Step-by-step solution

Identify the type of differential equation

The given differential equation is of the form \(f''(x) = g(x)\), where \(g(x) = \frac{1}{2}(e^x + e^{-x})\). This is a second order non-homogeneous differential equation.

Determine the complementary solution

The complementary solution, \(f_c(x)\), of the equation is the solution of the homogeneous form, i.e when \(g(x) = 0\). So, we solve the equation \(f''(x) = 0\). The general solution of this differential equation is \(f_c(x) = Ax + B\), where A and B are constants.

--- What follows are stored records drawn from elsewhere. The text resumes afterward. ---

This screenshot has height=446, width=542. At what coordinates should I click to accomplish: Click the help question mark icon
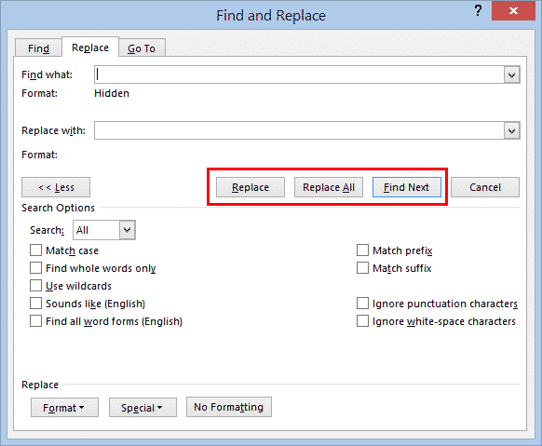pos(478,11)
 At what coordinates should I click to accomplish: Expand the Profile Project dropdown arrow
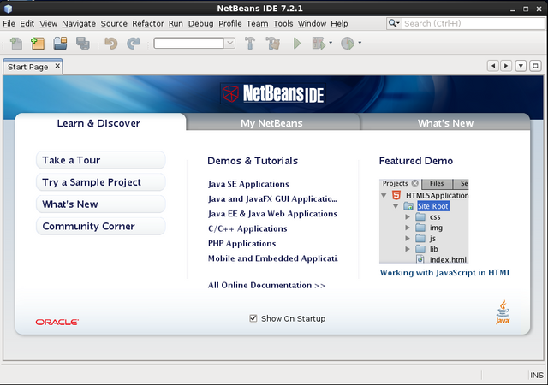(x=360, y=43)
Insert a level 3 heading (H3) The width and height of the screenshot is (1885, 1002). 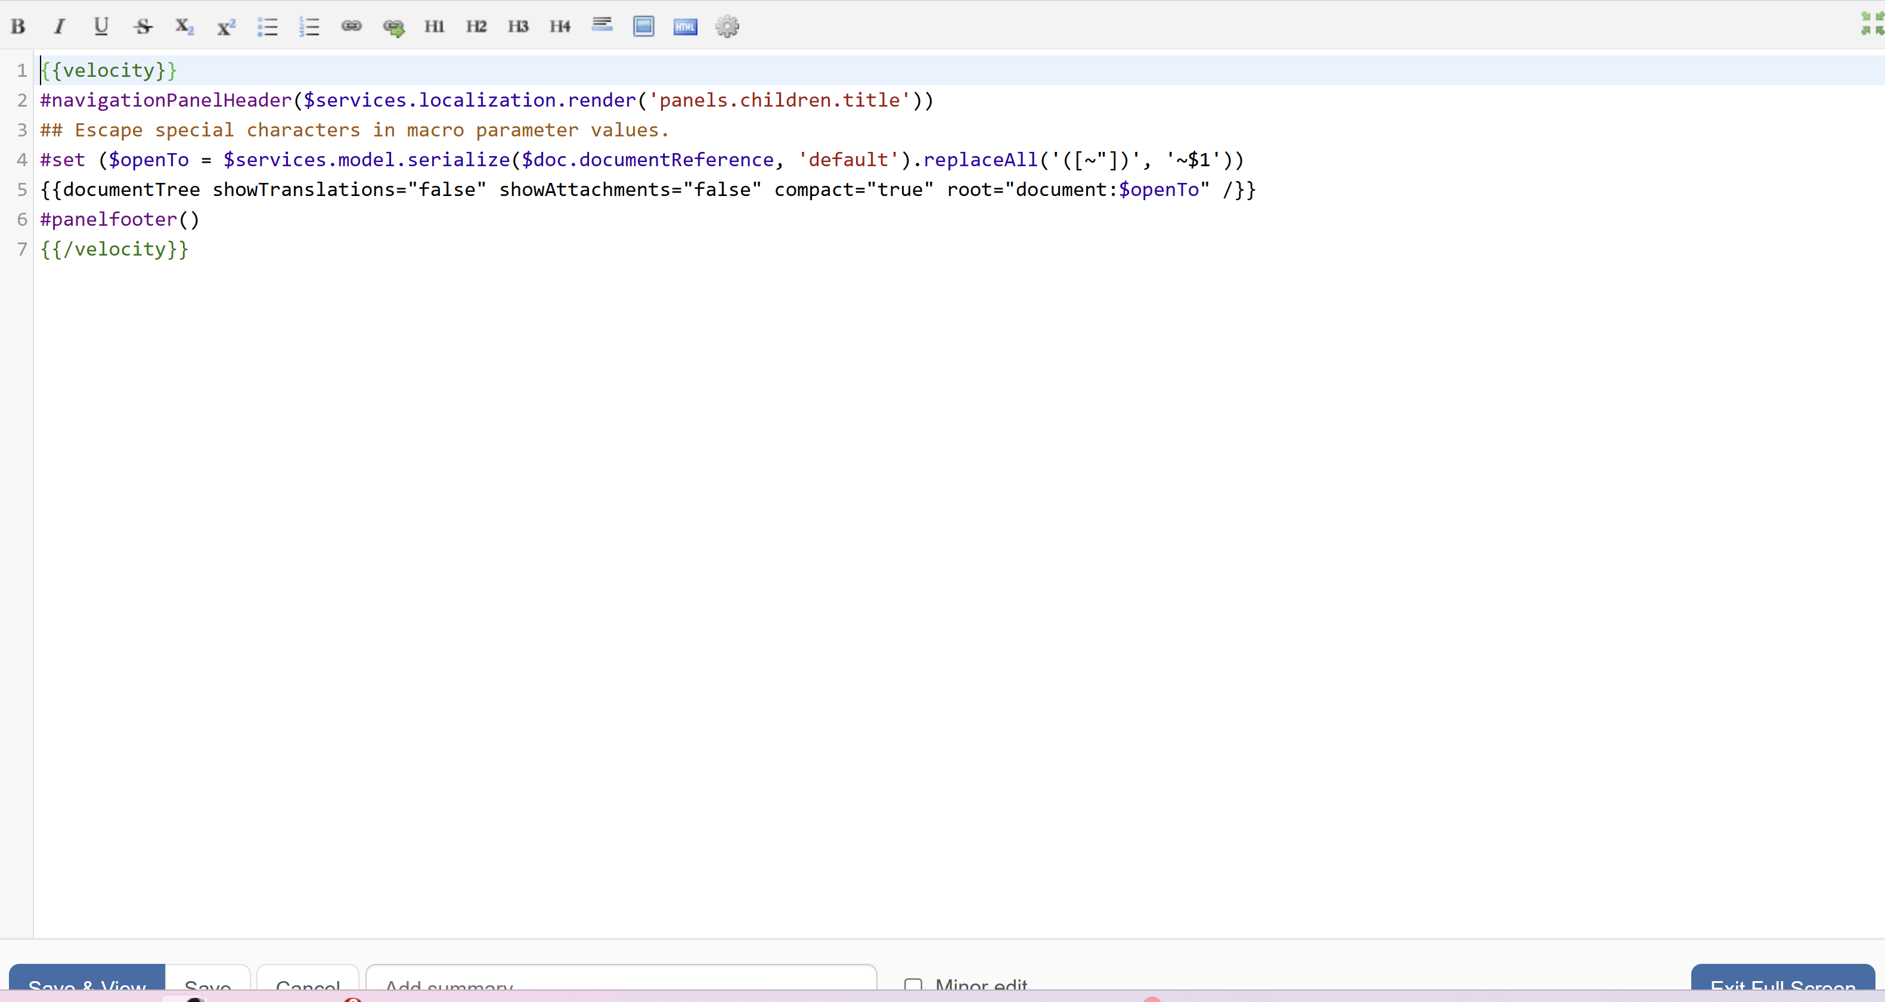tap(518, 27)
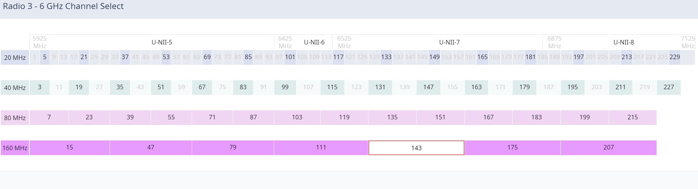Select 40 MHz channel 163

point(476,87)
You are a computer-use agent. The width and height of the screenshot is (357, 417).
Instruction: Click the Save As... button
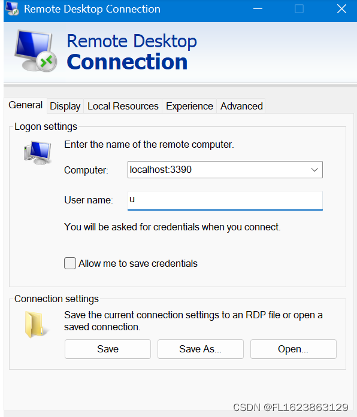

Find the particular solution

To solve for particular solution, we make a guess based on the right hand side of the equation. In this case, it is of the form \(Ce^{x} + De^{-x}\). Differentiating this guess once gives \(Ce^{x} - De^{-x}\) and differentiating again gives \(Ce^{x} + De^{-x}\). Equating this to our right hand side \(\frac{1}{2}(e^x + e^{-x})\), we get \(C = D = 1/2.\) Therefore, the particular solution, \(f_p(x)\), is \(\frac{1}{2}e^{x} + \frac{1}{2}e^{-x}\).

Form the general solution

The general solution is the sum of the complementary and the particular solution, giving us \(f(x) = Ax + B + \frac{1}{2}e^{x} + \frac{1}{2}e^{-x}\).

Apply the initial conditions to find A and B

Apply the initial conditions, \(f(0) = 1\) and \(f'(0) = 0\). After plugging these values into \(f(x)\) and \(f'(x)\) respectively, we obtain \(A = 0\) and \(B = 1\).